Running With Scissors

1 Conversation

Scissors Banner by Wotchit

Rx: Run for Your Life

Let me state right off the bat that I have a testy relationship with the medical establishment. I'm convinced they're trying to kill me. Accordingly, I refuse to set foot in a doctor's office unless I risk dying without his attention. I figure at that point he and whatever life-threatening injury or illness I have can fight it out between themselves for the privilege of doing me in.
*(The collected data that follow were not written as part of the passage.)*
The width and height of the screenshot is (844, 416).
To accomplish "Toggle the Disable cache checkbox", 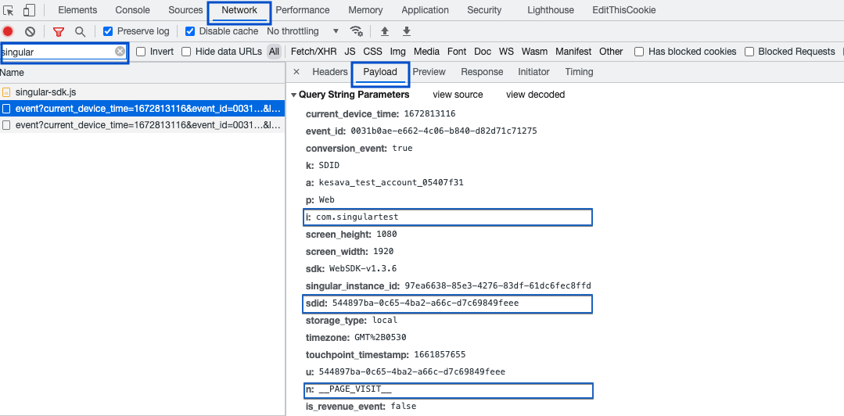I will [190, 31].
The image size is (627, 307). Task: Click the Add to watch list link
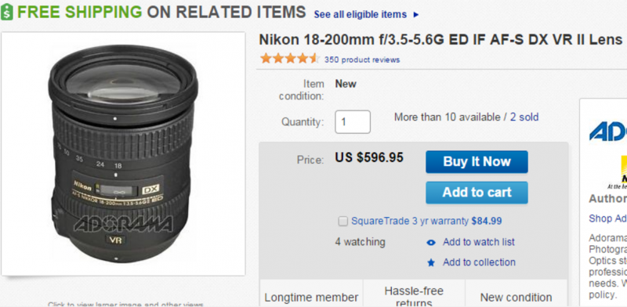479,242
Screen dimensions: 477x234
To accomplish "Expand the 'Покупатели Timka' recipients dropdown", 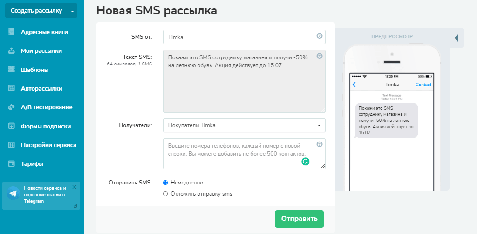I will (x=319, y=125).
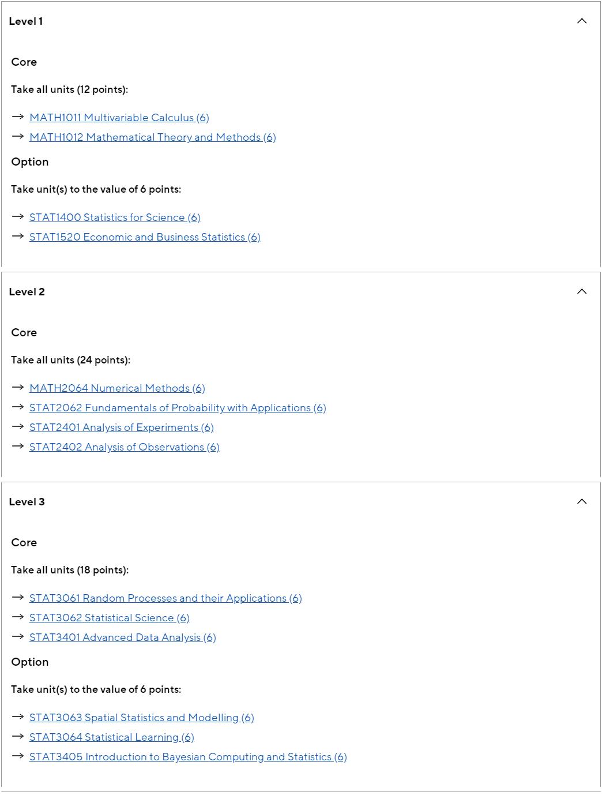This screenshot has width=602, height=799.
Task: Open MATH2064 Numerical Methods link
Action: point(117,388)
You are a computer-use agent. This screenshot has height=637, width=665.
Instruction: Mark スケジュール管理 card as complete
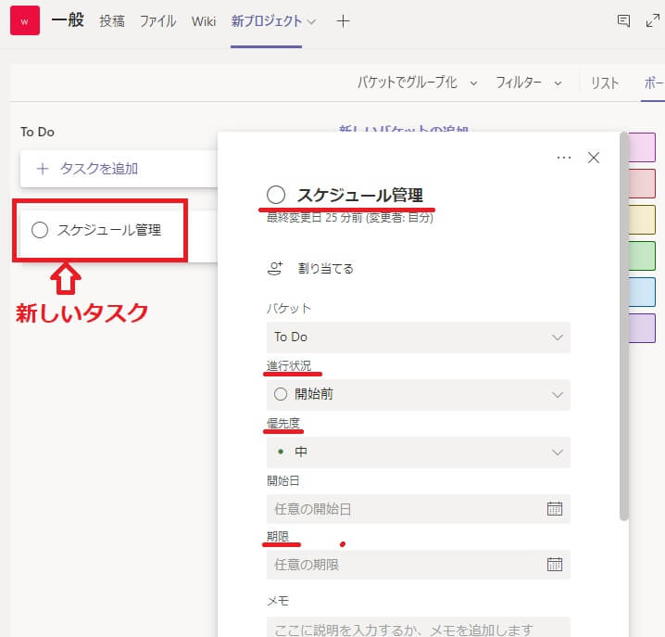(x=40, y=230)
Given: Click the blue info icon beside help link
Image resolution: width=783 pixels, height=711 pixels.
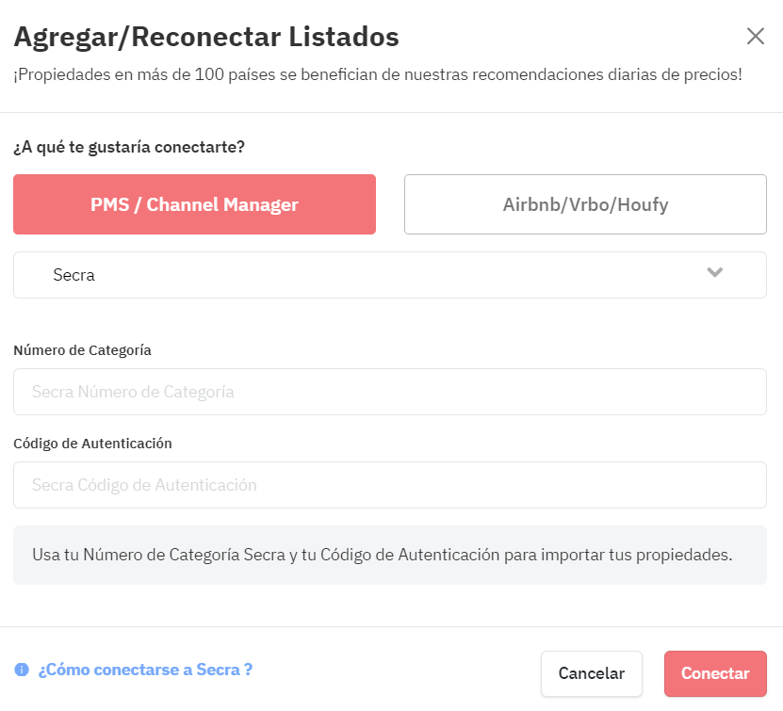Looking at the screenshot, I should [22, 670].
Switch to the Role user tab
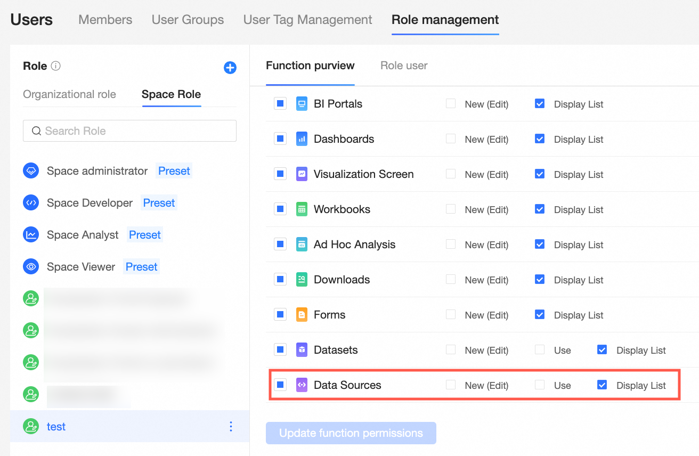 tap(404, 66)
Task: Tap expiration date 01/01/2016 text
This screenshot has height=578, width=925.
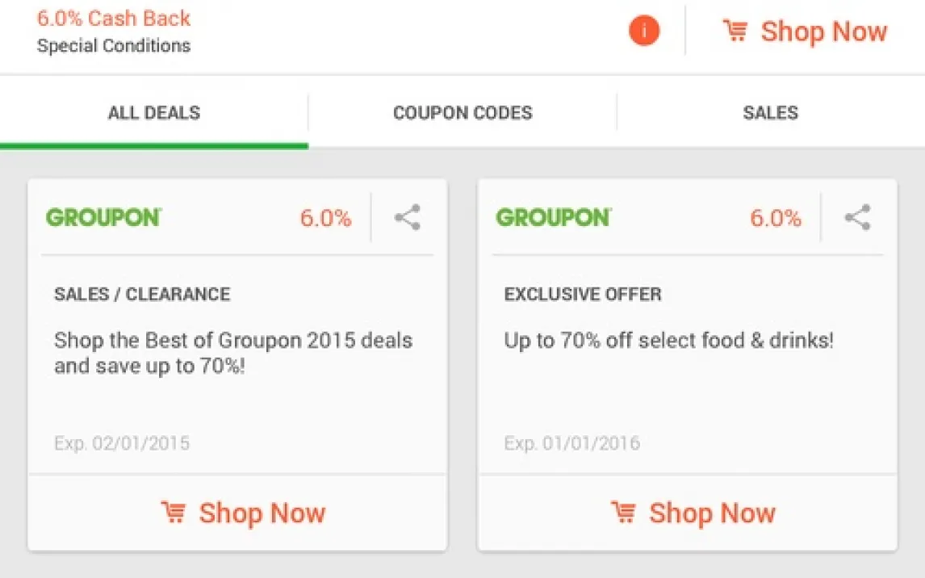Action: pos(571,443)
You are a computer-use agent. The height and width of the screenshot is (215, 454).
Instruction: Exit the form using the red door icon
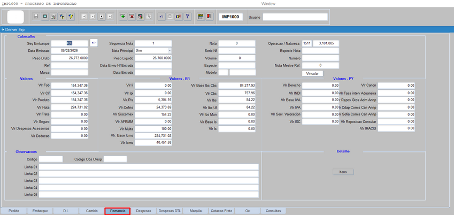209,17
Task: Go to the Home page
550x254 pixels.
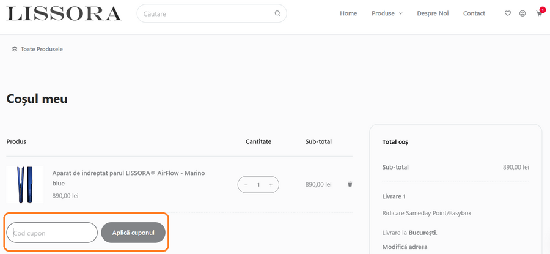Action: pyautogui.click(x=348, y=13)
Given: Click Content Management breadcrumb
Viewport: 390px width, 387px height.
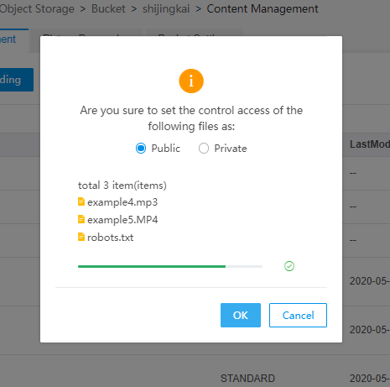Looking at the screenshot, I should coord(263,9).
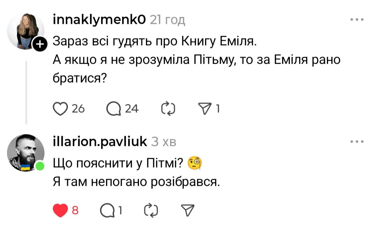Repost illarion.pavliuk's reply
The width and height of the screenshot is (378, 227).
pyautogui.click(x=151, y=210)
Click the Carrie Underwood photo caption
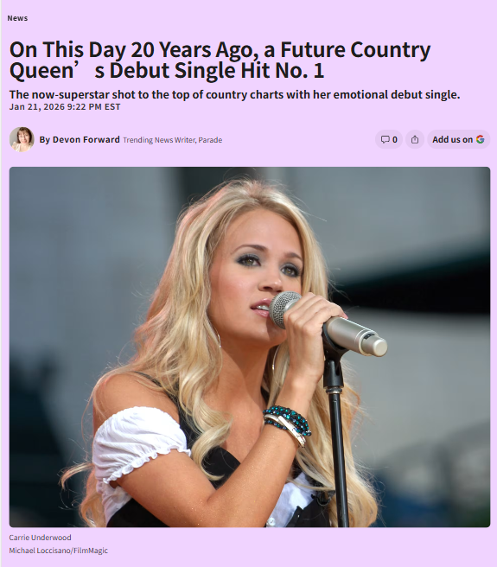The image size is (497, 567). pos(40,538)
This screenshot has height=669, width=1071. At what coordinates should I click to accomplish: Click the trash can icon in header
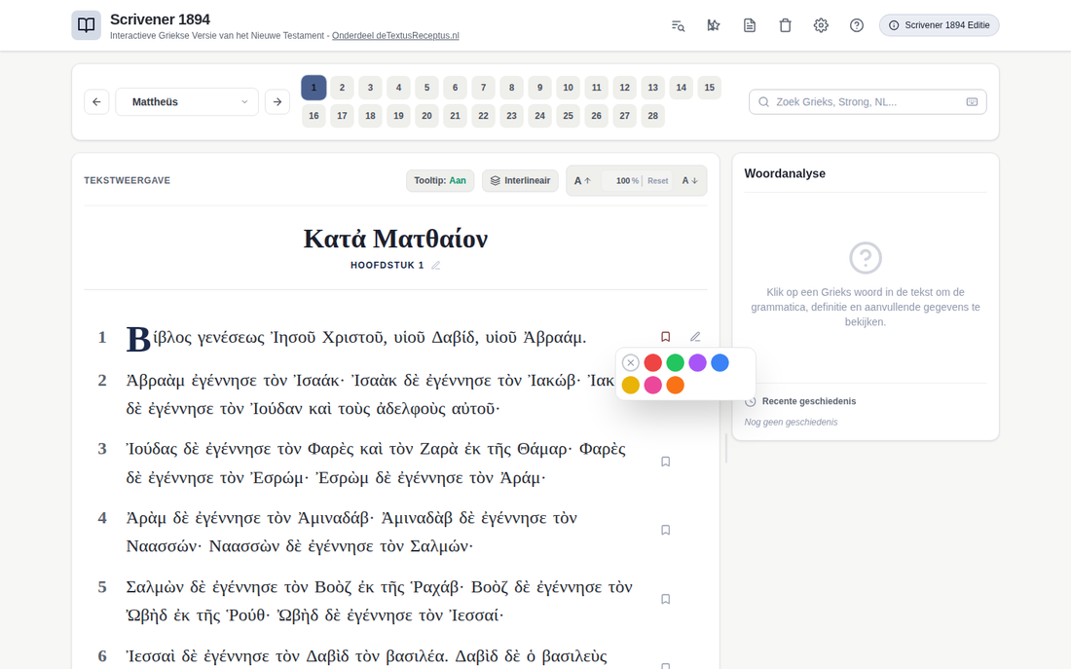coord(785,25)
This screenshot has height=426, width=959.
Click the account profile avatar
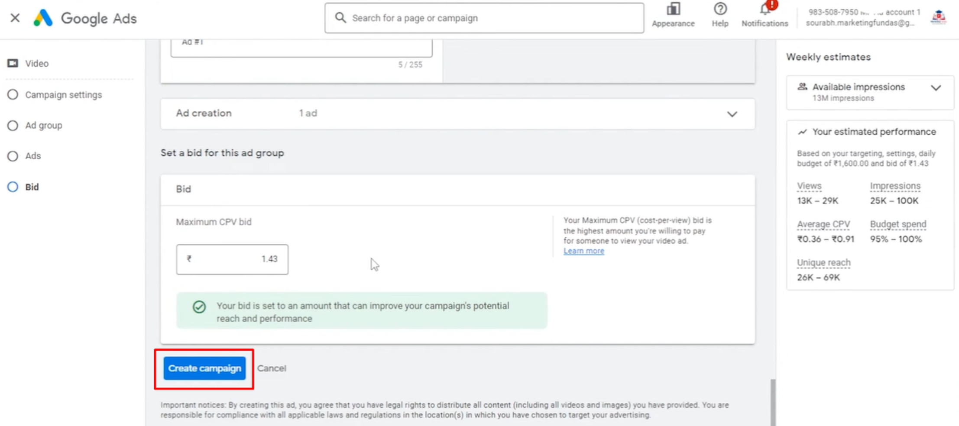coord(938,17)
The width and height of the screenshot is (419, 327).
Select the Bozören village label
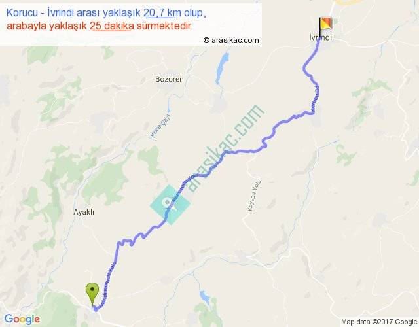170,79
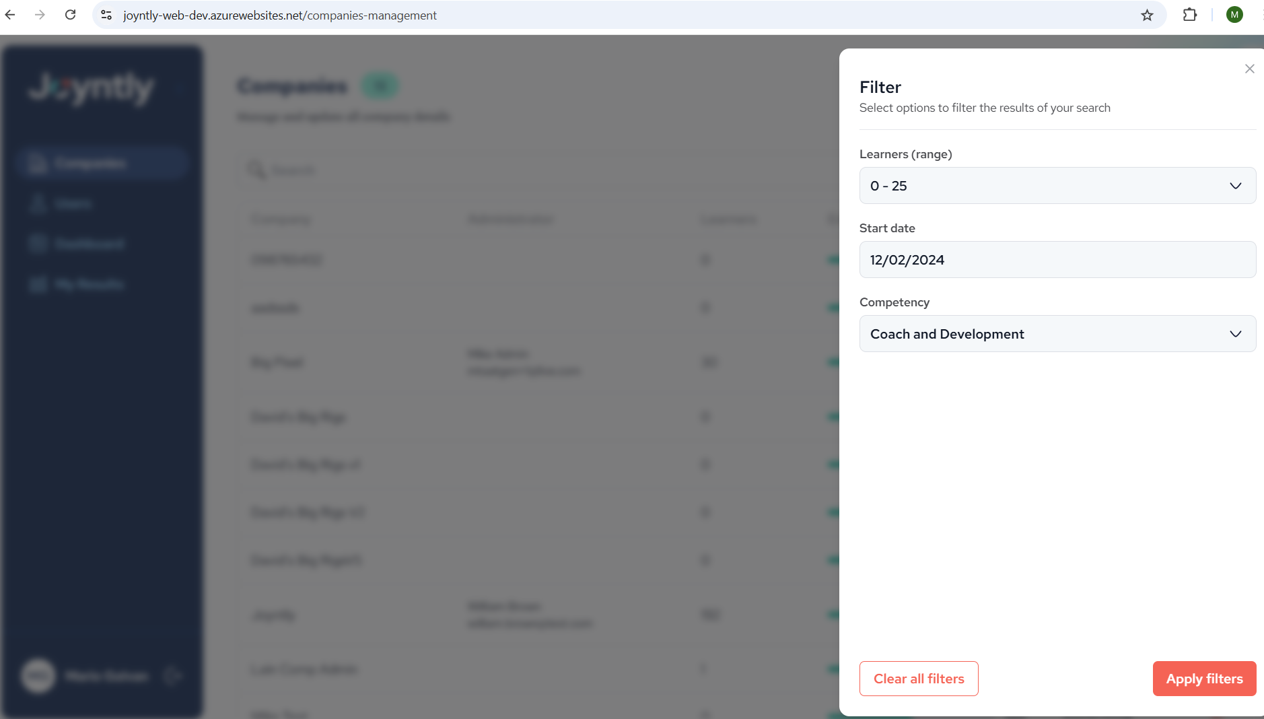Expand the Learners (range) dropdown
The width and height of the screenshot is (1264, 719).
1057,186

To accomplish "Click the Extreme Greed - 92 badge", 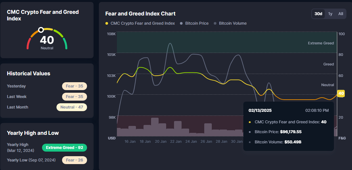I will click(x=64, y=148).
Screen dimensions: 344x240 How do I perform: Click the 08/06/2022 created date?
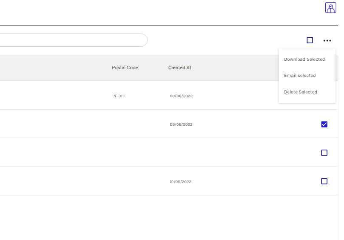tap(181, 96)
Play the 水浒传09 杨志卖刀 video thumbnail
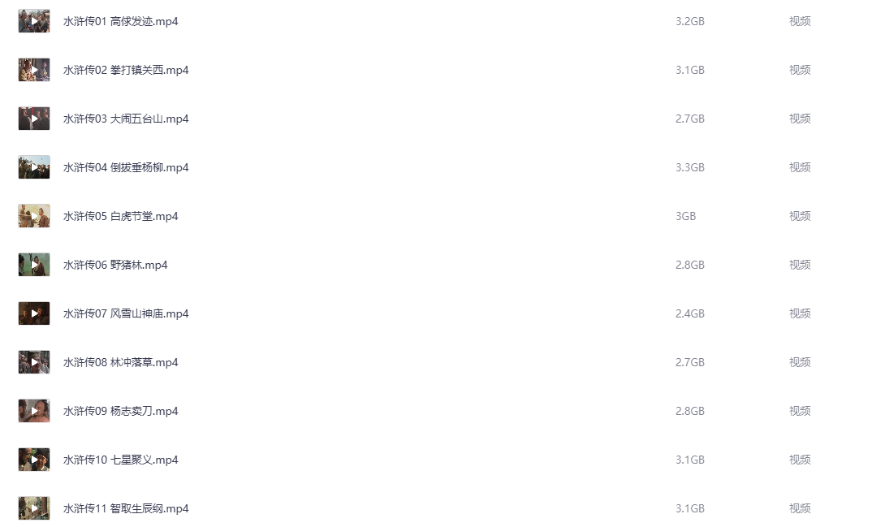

I've felt this way most of my life. When I was a wee sprout, I had a tonsillectomy. We were living in a backwater where the architecture, the attitudes and the state of the medical arts were stuck somewhere in the 1950s. Before the surgery, my mother sat me down and explained carefully what would happen and what to expect. She also mentioned that the ether that they would use to put me to sleep may make me sick afterwards. (Ether?! What — no leeches?) Being a precocious pest, I asked her why they would use something that would make me throw up if they were cutting on my throat. She didn't have an answer for me. Great, thinks I to myself, I'm 4½ years old and I have a better handle on things than the grownups around me. This is not good.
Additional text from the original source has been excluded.